Britain’s “Big Cat” Conundrum

Thinkstock
Thinkstock | Thinkstock

Thinking of the wild English countryside might conjure up images of manor houses, green fields, and secret gardens; lions, tigers, and bears are from a different kind of story—but that's not actually so, according to a recent discovery by a team of researchers. The team analyzed the skeleton and mounted skin of a previously unidentified animal in the basement of the Bristol Museum and Art Gallery and have found it to be a Canadian lynx, a cousin to housecats and cheetahs and tigers—oh my.

A previous curator of the Bristol Museum had mislabeled the specimen as a Eurasian lynx, a close-but-not-quite-right identifier for the species of “big cat.” The records also indicated that the museum had acquired the animal’s body in the early 1900s, after a Devonshire landowner shot the creature for having killed two of his dogs—a surprisingly domestic end for an animal more likely to be found roaming in dense forests under the cover of deep snow.

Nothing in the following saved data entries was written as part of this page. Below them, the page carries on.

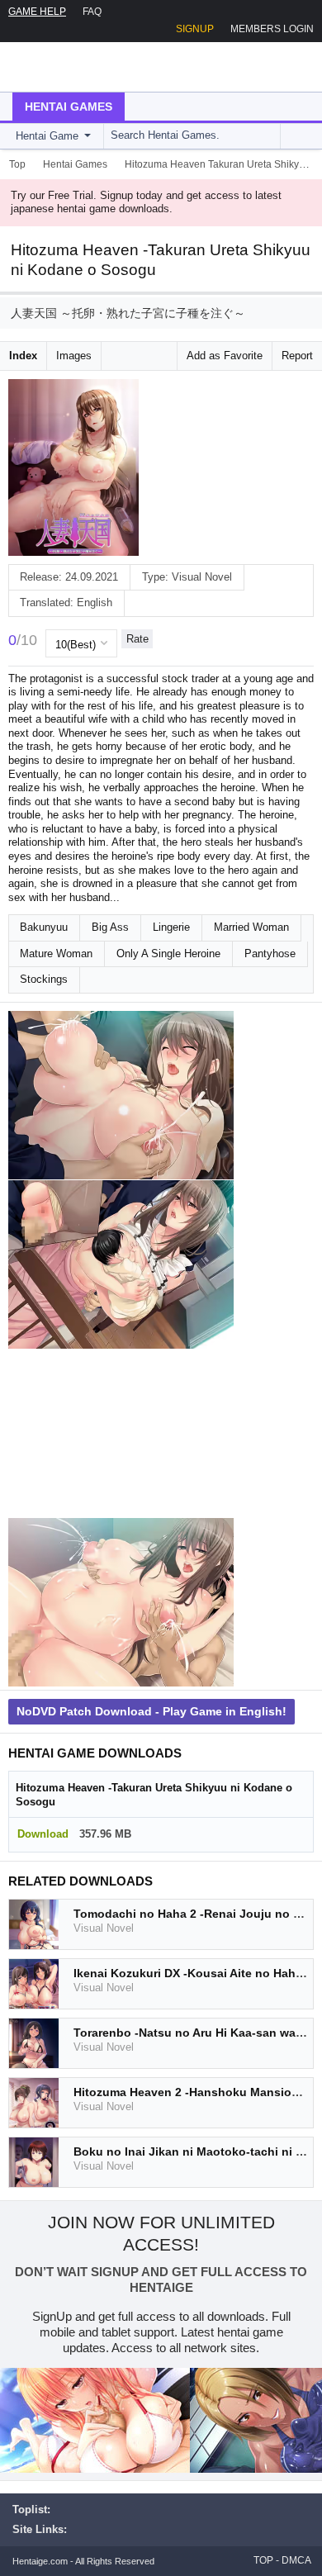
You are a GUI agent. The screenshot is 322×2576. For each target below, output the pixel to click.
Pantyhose (270, 953)
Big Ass (110, 927)
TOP (263, 2560)
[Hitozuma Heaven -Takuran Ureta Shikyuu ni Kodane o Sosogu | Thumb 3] (121, 1433)
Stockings (44, 979)
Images (74, 355)
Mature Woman (56, 953)
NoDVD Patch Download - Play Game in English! (151, 1711)
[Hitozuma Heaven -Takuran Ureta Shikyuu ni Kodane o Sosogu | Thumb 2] (121, 1265)
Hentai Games (68, 106)
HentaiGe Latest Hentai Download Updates (96, 67)
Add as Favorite (225, 355)
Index (23, 355)
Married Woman (251, 927)
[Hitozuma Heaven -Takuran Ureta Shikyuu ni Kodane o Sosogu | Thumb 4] (121, 1602)
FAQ (92, 11)
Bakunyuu (44, 927)
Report (297, 355)
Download (43, 1834)
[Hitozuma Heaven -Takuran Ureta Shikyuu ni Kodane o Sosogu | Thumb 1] (121, 1095)
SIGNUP (195, 29)
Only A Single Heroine (168, 953)
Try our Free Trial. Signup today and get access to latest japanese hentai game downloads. (146, 202)
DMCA (296, 2560)
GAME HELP (37, 11)
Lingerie (171, 927)
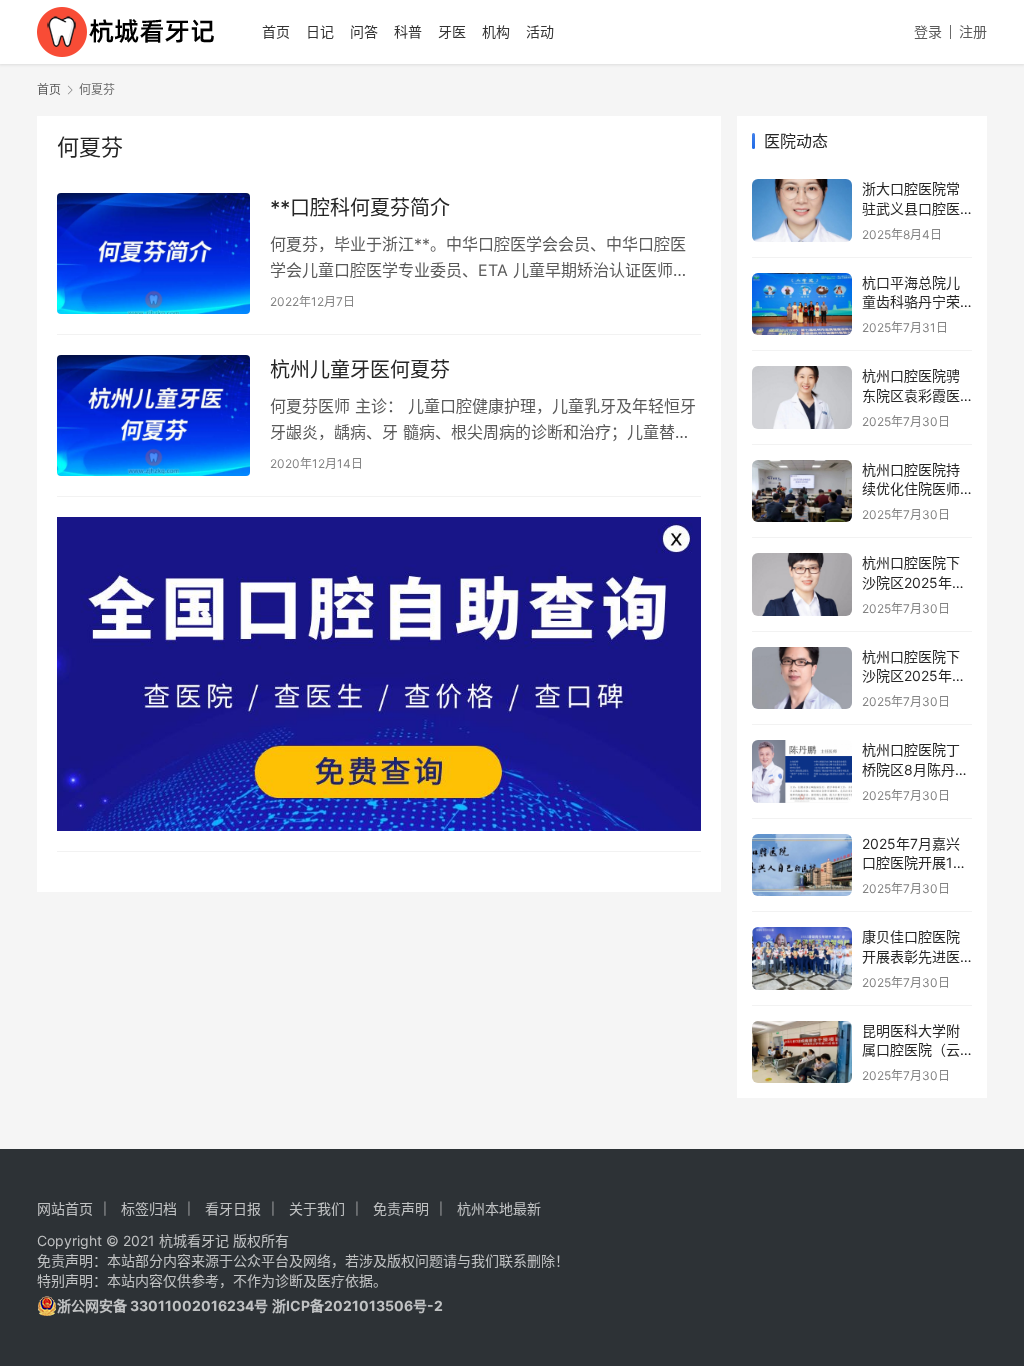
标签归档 (149, 1208)
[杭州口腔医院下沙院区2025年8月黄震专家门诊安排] (802, 678)
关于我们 (317, 1208)
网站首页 (65, 1208)
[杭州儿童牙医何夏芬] (153, 415)
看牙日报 (233, 1208)
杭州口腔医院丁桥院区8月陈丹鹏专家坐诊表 (915, 769)
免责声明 (401, 1208)
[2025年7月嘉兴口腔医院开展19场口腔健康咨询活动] (802, 865)
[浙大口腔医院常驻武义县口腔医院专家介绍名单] (802, 210)
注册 (973, 31)
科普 (408, 31)
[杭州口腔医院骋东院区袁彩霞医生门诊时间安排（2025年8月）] (802, 397)
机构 (496, 31)
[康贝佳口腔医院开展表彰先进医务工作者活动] (802, 958)
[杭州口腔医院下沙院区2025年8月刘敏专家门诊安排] (802, 584)
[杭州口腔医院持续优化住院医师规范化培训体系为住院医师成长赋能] (802, 491)
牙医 (452, 31)
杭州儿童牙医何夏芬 (360, 370)
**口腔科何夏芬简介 (360, 208)
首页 (276, 31)
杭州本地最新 (499, 1208)
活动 (540, 31)
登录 (928, 31)
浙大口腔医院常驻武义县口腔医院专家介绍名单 (911, 208)
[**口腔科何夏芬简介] (153, 253)
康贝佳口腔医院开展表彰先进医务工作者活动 (911, 956)
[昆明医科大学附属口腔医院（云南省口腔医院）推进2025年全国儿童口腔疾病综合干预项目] (802, 1052)
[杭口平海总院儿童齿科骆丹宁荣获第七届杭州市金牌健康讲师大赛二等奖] (802, 304)
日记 (320, 31)
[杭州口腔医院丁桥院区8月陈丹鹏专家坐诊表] (802, 771)
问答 (364, 31)
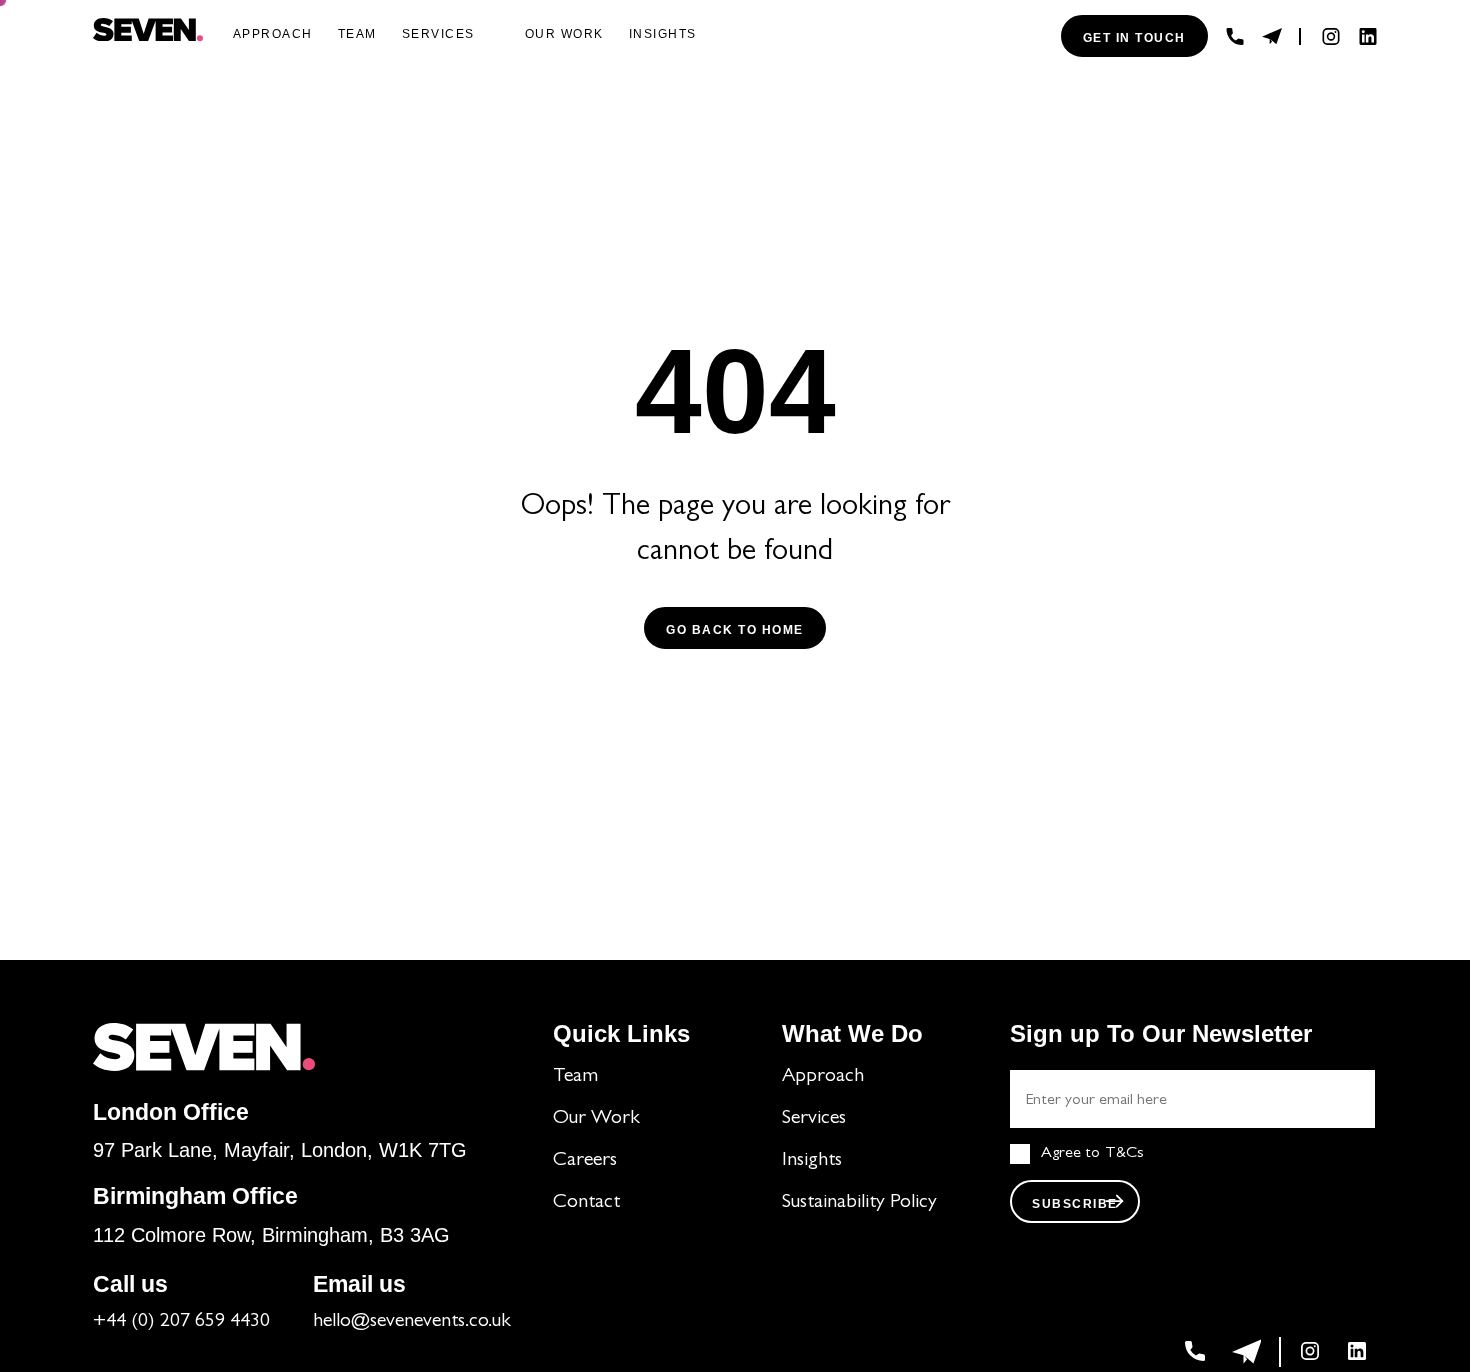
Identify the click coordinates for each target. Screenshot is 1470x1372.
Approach (273, 34)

The Canadian lynx obviously isn’t a species native to Britain, so how did it get there if not by boat or plane? British big cats are something of an anomaly to begin with: Reports come in every so often of one having been sighted in the wild, despite the impossibility of any natural animal migration to the island, but the Bristol Museum’s long-dead specimen is one of the only definitive cases subjected to scientific scrutiny. One hypothesis traces the surge in non-native species like various big cats to the time of the Dangerous Wild Animals Act of 1976, passed when the worrying trend of imported exotic pets threatened to infringe on public safety. That is, traveling by boat or plane may be exactly how Canadian lynxes got to England. Spooked by the threat of regulation and hefty fines, owners then irresponsibly released foreign creatures into the British wild.

The museum’s lynx acquisition, however, dates from 1903—proof that big cats have roamed English soil for over a century, long before the 1976 law might have convinced tiger-owners to set their pets free. The origins of Britain’s big cats, and Bristol’s one Canadian lynx, remain a mystery.